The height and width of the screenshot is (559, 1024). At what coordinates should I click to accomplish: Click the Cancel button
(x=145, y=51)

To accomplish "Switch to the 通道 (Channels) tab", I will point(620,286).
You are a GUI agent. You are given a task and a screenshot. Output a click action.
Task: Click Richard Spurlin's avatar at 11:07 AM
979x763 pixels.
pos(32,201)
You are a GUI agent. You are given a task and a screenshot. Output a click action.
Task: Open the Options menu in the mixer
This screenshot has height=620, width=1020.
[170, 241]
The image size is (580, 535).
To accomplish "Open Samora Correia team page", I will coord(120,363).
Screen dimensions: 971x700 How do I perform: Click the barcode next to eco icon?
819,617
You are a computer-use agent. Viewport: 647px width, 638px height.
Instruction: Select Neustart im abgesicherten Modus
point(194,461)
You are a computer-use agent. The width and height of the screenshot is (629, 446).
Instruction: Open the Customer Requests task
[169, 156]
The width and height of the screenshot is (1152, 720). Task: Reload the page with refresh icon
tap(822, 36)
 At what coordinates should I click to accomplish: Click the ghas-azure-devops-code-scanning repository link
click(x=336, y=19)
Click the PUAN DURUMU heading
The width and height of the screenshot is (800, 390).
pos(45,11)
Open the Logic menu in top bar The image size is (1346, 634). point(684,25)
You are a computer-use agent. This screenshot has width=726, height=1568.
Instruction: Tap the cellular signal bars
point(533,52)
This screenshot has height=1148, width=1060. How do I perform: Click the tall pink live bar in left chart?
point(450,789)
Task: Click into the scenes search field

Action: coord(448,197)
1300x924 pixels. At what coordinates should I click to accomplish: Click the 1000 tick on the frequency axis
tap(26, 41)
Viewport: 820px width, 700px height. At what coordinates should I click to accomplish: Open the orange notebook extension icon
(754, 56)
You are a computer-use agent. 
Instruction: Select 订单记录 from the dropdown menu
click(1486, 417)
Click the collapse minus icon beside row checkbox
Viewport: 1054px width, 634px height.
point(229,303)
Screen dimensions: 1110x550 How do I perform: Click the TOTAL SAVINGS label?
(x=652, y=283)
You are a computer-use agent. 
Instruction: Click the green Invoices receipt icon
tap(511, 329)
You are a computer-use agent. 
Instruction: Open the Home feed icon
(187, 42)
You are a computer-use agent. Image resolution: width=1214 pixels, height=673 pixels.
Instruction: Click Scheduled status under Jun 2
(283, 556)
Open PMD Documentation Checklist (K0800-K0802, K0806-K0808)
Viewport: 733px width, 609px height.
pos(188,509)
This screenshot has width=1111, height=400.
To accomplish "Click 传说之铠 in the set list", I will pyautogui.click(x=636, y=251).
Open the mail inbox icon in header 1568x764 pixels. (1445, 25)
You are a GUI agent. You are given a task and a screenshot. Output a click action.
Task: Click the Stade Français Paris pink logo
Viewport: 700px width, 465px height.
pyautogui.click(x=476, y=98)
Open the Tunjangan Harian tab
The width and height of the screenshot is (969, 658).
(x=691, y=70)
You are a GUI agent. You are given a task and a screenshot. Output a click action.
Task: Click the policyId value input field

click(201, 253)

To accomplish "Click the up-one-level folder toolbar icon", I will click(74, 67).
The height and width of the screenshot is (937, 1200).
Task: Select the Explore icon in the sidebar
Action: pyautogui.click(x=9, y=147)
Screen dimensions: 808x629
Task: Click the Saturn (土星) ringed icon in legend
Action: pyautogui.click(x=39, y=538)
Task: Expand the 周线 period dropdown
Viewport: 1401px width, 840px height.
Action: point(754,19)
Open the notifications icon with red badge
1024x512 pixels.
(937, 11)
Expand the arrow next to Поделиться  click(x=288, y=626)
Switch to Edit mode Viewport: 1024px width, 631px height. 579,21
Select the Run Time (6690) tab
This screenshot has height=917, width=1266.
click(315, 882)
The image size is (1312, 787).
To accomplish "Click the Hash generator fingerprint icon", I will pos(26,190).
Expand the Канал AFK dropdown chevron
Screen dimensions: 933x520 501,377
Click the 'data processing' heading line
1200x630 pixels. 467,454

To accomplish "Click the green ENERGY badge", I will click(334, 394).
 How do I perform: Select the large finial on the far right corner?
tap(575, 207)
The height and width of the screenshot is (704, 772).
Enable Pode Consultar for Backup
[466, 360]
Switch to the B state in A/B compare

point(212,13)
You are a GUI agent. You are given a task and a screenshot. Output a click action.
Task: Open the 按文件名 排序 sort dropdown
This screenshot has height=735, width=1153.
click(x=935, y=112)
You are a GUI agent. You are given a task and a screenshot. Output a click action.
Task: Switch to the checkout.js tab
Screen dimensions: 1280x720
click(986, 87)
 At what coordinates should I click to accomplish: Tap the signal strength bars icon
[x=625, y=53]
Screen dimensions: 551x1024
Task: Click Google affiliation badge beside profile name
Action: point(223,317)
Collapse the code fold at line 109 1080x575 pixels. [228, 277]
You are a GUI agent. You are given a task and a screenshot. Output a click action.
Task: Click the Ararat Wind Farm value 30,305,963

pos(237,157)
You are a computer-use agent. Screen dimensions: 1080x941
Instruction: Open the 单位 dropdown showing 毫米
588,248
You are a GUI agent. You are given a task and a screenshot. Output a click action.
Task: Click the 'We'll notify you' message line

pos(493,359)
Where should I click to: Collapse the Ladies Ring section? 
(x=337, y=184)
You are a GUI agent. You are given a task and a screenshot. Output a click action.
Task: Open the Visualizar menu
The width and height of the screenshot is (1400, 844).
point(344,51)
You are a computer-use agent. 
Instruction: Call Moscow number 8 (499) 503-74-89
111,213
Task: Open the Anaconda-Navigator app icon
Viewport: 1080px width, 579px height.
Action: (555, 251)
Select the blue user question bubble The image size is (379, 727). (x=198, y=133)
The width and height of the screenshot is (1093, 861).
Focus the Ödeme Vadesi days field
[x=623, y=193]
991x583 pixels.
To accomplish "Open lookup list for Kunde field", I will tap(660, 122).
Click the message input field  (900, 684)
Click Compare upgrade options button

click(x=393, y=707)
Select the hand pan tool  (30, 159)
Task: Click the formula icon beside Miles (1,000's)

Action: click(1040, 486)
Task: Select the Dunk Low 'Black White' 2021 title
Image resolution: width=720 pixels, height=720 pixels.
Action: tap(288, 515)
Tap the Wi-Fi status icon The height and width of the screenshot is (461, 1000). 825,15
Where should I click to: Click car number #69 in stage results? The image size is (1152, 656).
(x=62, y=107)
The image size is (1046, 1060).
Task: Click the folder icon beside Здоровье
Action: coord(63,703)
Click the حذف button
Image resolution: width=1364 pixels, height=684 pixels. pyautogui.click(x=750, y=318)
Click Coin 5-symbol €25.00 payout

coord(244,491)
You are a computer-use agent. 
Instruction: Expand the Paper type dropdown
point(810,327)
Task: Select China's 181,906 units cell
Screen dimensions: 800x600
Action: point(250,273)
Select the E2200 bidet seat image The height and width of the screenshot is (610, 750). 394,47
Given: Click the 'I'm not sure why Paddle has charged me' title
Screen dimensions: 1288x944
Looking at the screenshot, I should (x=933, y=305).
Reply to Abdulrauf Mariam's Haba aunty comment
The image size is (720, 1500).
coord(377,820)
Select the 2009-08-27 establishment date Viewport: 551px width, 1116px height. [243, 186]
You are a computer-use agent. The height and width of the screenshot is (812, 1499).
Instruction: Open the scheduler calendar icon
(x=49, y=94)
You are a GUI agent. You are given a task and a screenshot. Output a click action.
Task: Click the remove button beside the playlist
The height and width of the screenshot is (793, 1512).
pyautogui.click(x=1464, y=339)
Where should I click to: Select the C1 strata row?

Aim of the exercise:
An exact repetition of all the entries is required.

Result:
The height and width of the screenshot is (559, 1024). At what coordinates should I click to accomplish: Click the Cancel button
(x=145, y=51)

To accomplish "Switch to the 通道 (Channels) tab", I will point(620,286).
You are a GUI agent. You are given a task and a screenshot. Output a click action.
Task: Click Richard Spurlin's avatar at 11:07 AM
979x763 pixels.
pos(32,201)
You are a GUI agent. You are given a task and a screenshot. Output a click action.
Task: Open the Options menu in the mixer
This screenshot has height=620, width=1020.
[170, 241]
The image size is (580, 535).
To accomplish "Open Samora Correia team page", I will coord(120,363).
Screen dimensions: 971x700 How do I perform: Click the barcode next to eco icon?
819,617
You are a computer-use agent. Viewport: 647px width, 638px height.
Instruction: Select Neustart im abgesicherten Modus
point(194,461)
You are a computer-use agent. The width and height of the screenshot is (629, 446).
Instruction: Open the Customer Requests task
[169, 156]
The width and height of the screenshot is (1152, 720). Task: Reload the page with refresh icon
tap(822, 36)
 At what coordinates should I click to accomplish: Click the ghas-azure-devops-code-scanning repository link
click(x=336, y=19)
Click the PUAN DURUMU heading
The width and height of the screenshot is (800, 390).
pos(45,11)
Open the Logic menu in top bar The image size is (1346, 634). point(684,25)
You are a computer-use agent. This screenshot has width=726, height=1568.
Instruction: Tap the cellular signal bars
point(533,52)
This screenshot has height=1148, width=1060. How do I perform: Click the tall pink live bar in left chart?
point(450,789)
Task: Click into the scenes search field

Action: coord(448,197)
1300x924 pixels. At what coordinates should I click to accomplish: Click the 1000 tick on the frequency axis
tap(26, 41)
Viewport: 820px width, 700px height. At what coordinates should I click to accomplish: Open the orange notebook extension icon
(754, 56)
You are a computer-use agent. 
Instruction: Select 订单记录 from the dropdown menu
click(1486, 417)
Click the collapse minus icon beside row checkbox
Viewport: 1054px width, 634px height.
point(229,303)
Screen dimensions: 1110x550 How do I perform: Click the TOTAL SAVINGS label?
(x=652, y=283)
You are a computer-use agent. 
Instruction: Click the green Invoices receipt icon
tap(511, 329)
You are a computer-use agent. 
Instruction: Open the Home feed icon
(187, 42)
You are a computer-use agent. Image resolution: width=1214 pixels, height=673 pixels.
Instruction: Click Scheduled status under Jun 2
(283, 556)
Open PMD Documentation Checklist (K0800-K0802, K0806-K0808)
Viewport: 733px width, 609px height.
pos(188,509)
This screenshot has width=1111, height=400.
To accomplish "Click 传说之铠 in the set list", I will pyautogui.click(x=636, y=251).
Open the mail inbox icon in header 1568x764 pixels. (1445, 25)
You are a GUI agent. You are given a task and a screenshot. Output a click action.
Task: Click the Stade Français Paris pink logo
Viewport: 700px width, 465px height.
pyautogui.click(x=476, y=98)
Open the Tunjangan Harian tab
The width and height of the screenshot is (969, 658).
(x=691, y=70)
You are a GUI agent. You are given a task and a screenshot. Output a click action.
Task: Click the policyId value input field

click(201, 253)

To accomplish "Click the up-one-level folder toolbar icon", I will click(74, 67).
The height and width of the screenshot is (937, 1200).
Task: Select the Explore icon in the sidebar
Action: pyautogui.click(x=9, y=147)
Screen dimensions: 808x629
Task: Click the Saturn (土星) ringed icon in legend
Action: pyautogui.click(x=39, y=538)
Task: Expand the 周线 period dropdown
Viewport: 1401px width, 840px height.
Action: point(754,19)
Open the notifications icon with red badge
1024x512 pixels.
(937, 11)
Expand the arrow next to Поделиться  click(x=288, y=626)
Switch to Edit mode Viewport: 1024px width, 631px height. 579,21
Select the Run Time (6690) tab
This screenshot has height=917, width=1266.
click(315, 882)
The image size is (1312, 787).
To accomplish "Click the Hash generator fingerprint icon", I will pos(26,190).
Expand the Канал AFK dropdown chevron
Screen dimensions: 933x520 501,377
Click the 'data processing' heading line
1200x630 pixels. 467,454

To accomplish "Click the green ENERGY badge", I will click(334, 394).
 How do I perform: Select the large finial on the far right corner?
tap(575, 207)
The height and width of the screenshot is (704, 772).
Enable Pode Consultar for Backup
[466, 360]
Switch to the B state in A/B compare

point(212,13)
You are a GUI agent. You are given a task and a screenshot. Output a click action.
Task: Open the 按文件名 排序 sort dropdown
This screenshot has height=735, width=1153.
click(x=935, y=112)
You are a GUI agent. You are given a task and a screenshot. Output a click action.
Task: Switch to the checkout.js tab
Screen dimensions: 1280x720
click(986, 87)
 At what coordinates should I click to accomplish: Tap the signal strength bars icon
[x=625, y=53]
Screen dimensions: 551x1024
Task: Click Google affiliation badge beside profile name
Action: point(223,317)
Collapse the code fold at line 109 1080x575 pixels. [228, 277]
You are a GUI agent. You are given a task and a screenshot. Output a click action.
Task: Click the Ararat Wind Farm value 30,305,963

pos(237,157)
You are a computer-use agent. Screen dimensions: 1080x941
Instruction: Open the 单位 dropdown showing 毫米
588,248
You are a GUI agent. You are given a task and a screenshot. Output a click action.
Task: Click the 'We'll notify you' message line

pos(493,359)
Where should I click to: Collapse the Ladies Ring section? 
(x=337, y=184)
You are a GUI agent. You are given a task and a screenshot. Output a click action.
Task: Open the Visualizar menu
The width and height of the screenshot is (1400, 844).
point(344,51)
You are a computer-use agent. 
Instruction: Call Moscow number 8 (499) 503-74-89
111,213
Task: Open the Anaconda-Navigator app icon
Viewport: 1080px width, 579px height.
Action: (555, 251)
Select the blue user question bubble The image size is (379, 727). (x=198, y=133)
The width and height of the screenshot is (1093, 861).
Focus the Ödeme Vadesi days field
[x=623, y=193]
991x583 pixels.
To accomplish "Open lookup list for Kunde field", I will tap(660, 122).
Click the message input field  (900, 684)
Click Compare upgrade options button

click(x=393, y=707)
Select the hand pan tool  (30, 159)
Task: Click the formula icon beside Miles (1,000's)

Action: click(1040, 486)
Task: Select the Dunk Low 'Black White' 2021 title
Image resolution: width=720 pixels, height=720 pixels.
Action: tap(288, 515)
Tap the Wi-Fi status icon The height and width of the screenshot is (461, 1000). 825,15
Where should I click to: Click car number #69 in stage results? The image size is (1152, 656).
(x=62, y=107)
The image size is (1046, 1060).
Task: Click the folder icon beside Здоровье
Action: coord(63,703)
Click the حذف button
Image resolution: width=1364 pixels, height=684 pixels. pyautogui.click(x=750, y=318)
Click Coin 5-symbol €25.00 payout

coord(244,491)
You are a computer-use agent. 
Instruction: Expand the Paper type dropdown
point(810,327)
Task: Select China's 181,906 units cell
Screen dimensions: 800x600
Action: point(250,273)
Select the E2200 bidet seat image The height and width of the screenshot is (610, 750). 394,47
Given: Click the 'I'm not sure why Paddle has charged me' title
Screen dimensions: 1288x944
Looking at the screenshot, I should (x=933, y=305).
Reply to Abdulrauf Mariam's Haba aunty comment
The image size is (720, 1500).
coord(377,820)
Select the 2009-08-27 establishment date Viewport: 551px width, 1116px height. [243, 186]
You are a computer-use agent. The height and width of the screenshot is (812, 1499).
Instruction: Open the scheduler calendar icon
(x=49, y=94)
You are a GUI agent. You are given a task and a screenshot. Output a click action.
Task: Click the remove button beside the playlist
The height and width of the screenshot is (793, 1512).
pyautogui.click(x=1464, y=339)
Where should I click to: Select the C1 strata row?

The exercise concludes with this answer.